**Directions for this task**
Beginning at the line that contains "Image resolution: width=468", transcribe every line up to the last one in the material below. Include no other lines.

**Supplied data**
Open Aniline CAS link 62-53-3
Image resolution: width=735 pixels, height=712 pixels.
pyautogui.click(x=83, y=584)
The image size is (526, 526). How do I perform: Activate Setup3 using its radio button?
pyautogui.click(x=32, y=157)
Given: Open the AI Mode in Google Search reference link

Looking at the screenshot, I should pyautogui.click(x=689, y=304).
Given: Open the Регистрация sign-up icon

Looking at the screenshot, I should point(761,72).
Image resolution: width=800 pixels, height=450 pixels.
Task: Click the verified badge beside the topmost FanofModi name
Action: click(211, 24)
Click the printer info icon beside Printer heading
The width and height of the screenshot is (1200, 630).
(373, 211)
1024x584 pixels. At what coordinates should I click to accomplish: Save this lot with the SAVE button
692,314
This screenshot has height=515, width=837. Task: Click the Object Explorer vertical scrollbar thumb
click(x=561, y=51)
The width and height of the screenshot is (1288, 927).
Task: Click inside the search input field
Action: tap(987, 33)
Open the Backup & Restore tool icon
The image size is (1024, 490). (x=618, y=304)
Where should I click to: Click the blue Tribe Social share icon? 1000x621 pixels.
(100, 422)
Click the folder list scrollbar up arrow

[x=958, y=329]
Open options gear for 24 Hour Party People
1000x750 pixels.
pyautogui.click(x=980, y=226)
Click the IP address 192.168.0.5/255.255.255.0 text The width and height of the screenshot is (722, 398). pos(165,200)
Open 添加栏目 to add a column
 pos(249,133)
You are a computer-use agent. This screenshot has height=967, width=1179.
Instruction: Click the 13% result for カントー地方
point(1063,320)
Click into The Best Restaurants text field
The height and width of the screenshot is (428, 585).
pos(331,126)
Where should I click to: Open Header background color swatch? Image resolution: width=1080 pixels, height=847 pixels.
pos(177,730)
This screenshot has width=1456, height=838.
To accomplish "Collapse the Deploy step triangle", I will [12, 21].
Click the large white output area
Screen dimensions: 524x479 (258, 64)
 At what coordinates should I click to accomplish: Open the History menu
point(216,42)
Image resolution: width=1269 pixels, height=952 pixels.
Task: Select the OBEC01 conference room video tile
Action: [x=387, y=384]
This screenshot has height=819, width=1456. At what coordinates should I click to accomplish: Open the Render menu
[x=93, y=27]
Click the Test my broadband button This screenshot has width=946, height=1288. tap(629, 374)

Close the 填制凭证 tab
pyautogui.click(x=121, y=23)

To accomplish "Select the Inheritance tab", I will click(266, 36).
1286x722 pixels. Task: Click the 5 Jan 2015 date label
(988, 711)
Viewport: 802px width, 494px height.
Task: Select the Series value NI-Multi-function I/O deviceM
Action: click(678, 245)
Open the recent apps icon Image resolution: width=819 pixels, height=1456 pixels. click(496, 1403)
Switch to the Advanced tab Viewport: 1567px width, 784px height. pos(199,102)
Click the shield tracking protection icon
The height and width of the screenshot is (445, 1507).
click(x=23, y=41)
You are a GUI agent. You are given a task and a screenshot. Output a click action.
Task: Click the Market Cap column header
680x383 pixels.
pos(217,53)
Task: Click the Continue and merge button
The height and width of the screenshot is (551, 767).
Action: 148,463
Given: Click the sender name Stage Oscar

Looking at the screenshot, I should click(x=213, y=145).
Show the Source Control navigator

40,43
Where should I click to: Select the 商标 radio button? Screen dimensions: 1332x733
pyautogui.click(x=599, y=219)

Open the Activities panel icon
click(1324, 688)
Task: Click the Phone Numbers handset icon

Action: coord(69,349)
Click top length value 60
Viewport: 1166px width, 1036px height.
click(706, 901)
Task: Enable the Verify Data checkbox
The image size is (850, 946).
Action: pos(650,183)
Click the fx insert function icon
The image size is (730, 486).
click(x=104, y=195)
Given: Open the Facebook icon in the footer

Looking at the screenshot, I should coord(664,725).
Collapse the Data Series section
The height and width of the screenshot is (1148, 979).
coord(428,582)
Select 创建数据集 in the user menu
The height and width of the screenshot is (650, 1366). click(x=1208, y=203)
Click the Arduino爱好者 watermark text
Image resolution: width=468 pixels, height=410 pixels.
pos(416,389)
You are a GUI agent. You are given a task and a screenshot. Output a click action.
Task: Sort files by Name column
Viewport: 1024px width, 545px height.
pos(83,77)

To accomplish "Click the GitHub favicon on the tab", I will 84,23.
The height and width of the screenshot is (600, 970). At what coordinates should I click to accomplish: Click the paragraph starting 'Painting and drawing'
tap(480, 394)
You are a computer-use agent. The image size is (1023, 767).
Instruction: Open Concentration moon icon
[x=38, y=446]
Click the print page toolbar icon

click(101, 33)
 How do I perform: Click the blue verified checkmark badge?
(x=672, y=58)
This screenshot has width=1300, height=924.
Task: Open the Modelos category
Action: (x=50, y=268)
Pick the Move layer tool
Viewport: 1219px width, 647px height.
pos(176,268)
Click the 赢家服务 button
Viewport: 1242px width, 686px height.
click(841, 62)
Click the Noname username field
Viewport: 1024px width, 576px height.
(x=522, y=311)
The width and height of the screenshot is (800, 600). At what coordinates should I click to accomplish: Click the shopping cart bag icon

**Result for this task**
Image resolution: width=468 pixels, height=410 pixels.
pos(416,389)
You are a GUI agent. You are given a task and a screenshot. Output a click action.
Task: Sort files by Name column
Viewport: 1024px width, 545px height.
pos(83,77)

To accomplish "Click the GitHub favicon on the tab", I will 84,23.
The height and width of the screenshot is (600, 970). At what coordinates should I click to accomplish: Click the paragraph starting 'Painting and drawing'
tap(480, 394)
You are a computer-use agent. The image size is (1023, 767).
Instruction: Open Concentration moon icon
[x=38, y=446]
Click the print page toolbar icon

click(101, 33)
 How do I perform: Click the blue verified checkmark badge?
(x=672, y=58)
This screenshot has width=1300, height=924.
Task: Open the Modelos category
Action: (x=50, y=268)
Pick the Move layer tool
Viewport: 1219px width, 647px height.
pos(176,268)
Click the 赢家服务 button
Viewport: 1242px width, 686px height.
click(841, 62)
Click the Noname username field
Viewport: 1024px width, 576px height.
(x=522, y=311)
The width and height of the screenshot is (800, 600). At what coordinates should I click to accomplish: Click the shopping cart bag icon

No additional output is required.